I don’t blame the pharmaceutical companies. They’re selling
a chemical product, and as is so often the case, they want to make that product
look as favorable as possible. But here’s the problem—pharmaceutical companies, back in
the mid ‘80s, began hiring or paying psychiatrists at academic medical centers
to be their speakers, to be their consultants, et cetera. And you start seeing
this money flow from pharmaceutical companies to academic psychiatrists, and
that flow of money corrupted the storytelling process. But where do I place the
blame? I think it’s academic psychiatry that has betrayed trust, not
The Arizona shooting has thrust mental illness in the national discussion, as commentators have questioned Jared Loughner’s sanity and wondered if a better mental health care system might have averted the incident. How do you respond to these claims?
Society is fooling itself if it thinks it can prevent episodes like this by having policies that force people onto anti-psychotic medications. If there’s anything we do know, it’s that medications don’t solve everything. And trying to have medications as the cornerstone of care without psychological care or social services, it’s just not going to work. There are going to be disturbed human beings in our society, and the idea that you can remove that risk by a law that forces people to take medications, I just don’t think that’s true. It’s not a germane answer, it’s not an effective answer, and it has all sorts of problems with civil liberties. It is not a way for society to deal with psychiatric distress.
What has gone wrong with the mental health care system in the United States?
In the United States, spending on mental health care doubled between 2001 and 2007. There’s been something like a 50 percent increase of people in treatment from 1992 to 2002. So we’re throwing more money at medication and getting more and more people into treatment. But look at all the problems—we have rising disability, problems with early death, shootings. In other words, it doesn’t seem like the problems are ameliorating in our society. That tells us that this paradigm of care needs to be rethought. We’ve come to this moment where we need to profoundly rethink how we handle psychiatric distress in a big-picture way.
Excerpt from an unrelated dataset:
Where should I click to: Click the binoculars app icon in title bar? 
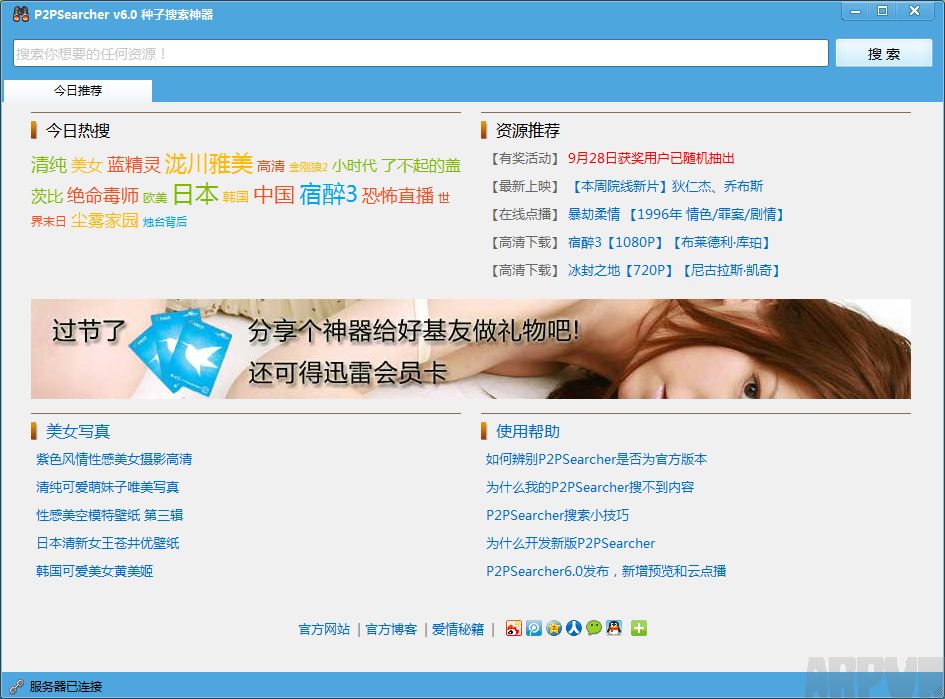point(20,14)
Where might reforms start?
One place we could start is with children. We are diagnosing
more and more of them, and something like one in every 16 kids by the time they
hit adulthood is now said to be struggling with a severe mental illness. That’s
extraordinary. Diagnosing so many kids and putting so many kids on medications
is clearly not working. So as a first step, we should really think about not
diagnosing so many kids and not pathologizing so many kids. We should really
think about how we can do a better job of raising healthy kids, and that means
exercise, diet, socialization, all of those things.
But it’s not just kids who are being pathologized and medicated—drugs are seen as a quick fix for all people and for all sorts of psychiatric distress.
One of the things I think we’ve lost is how to be human, so to speak. It’s pretty easy to fall into depression or to fall into a bout of grief. It’s pretty easy for sick kids to misbehave or for certain kids to not want to be in school. The human mind and human behaviors are not constant. But what we once understood was that by and large, things would pass—kids would learn to regulate their behaviors, or you might fall into a depression, but with time you would climb out of that depression. We’ve lost the sense that there’s a sort of natural resilience that can help us heal from such episodes, that time can improve behaviors. It’s a lack of patience, it’s a lack of long-term perspective. And frankly, I think it’s a lack of faith in human resilience and human capacity for change.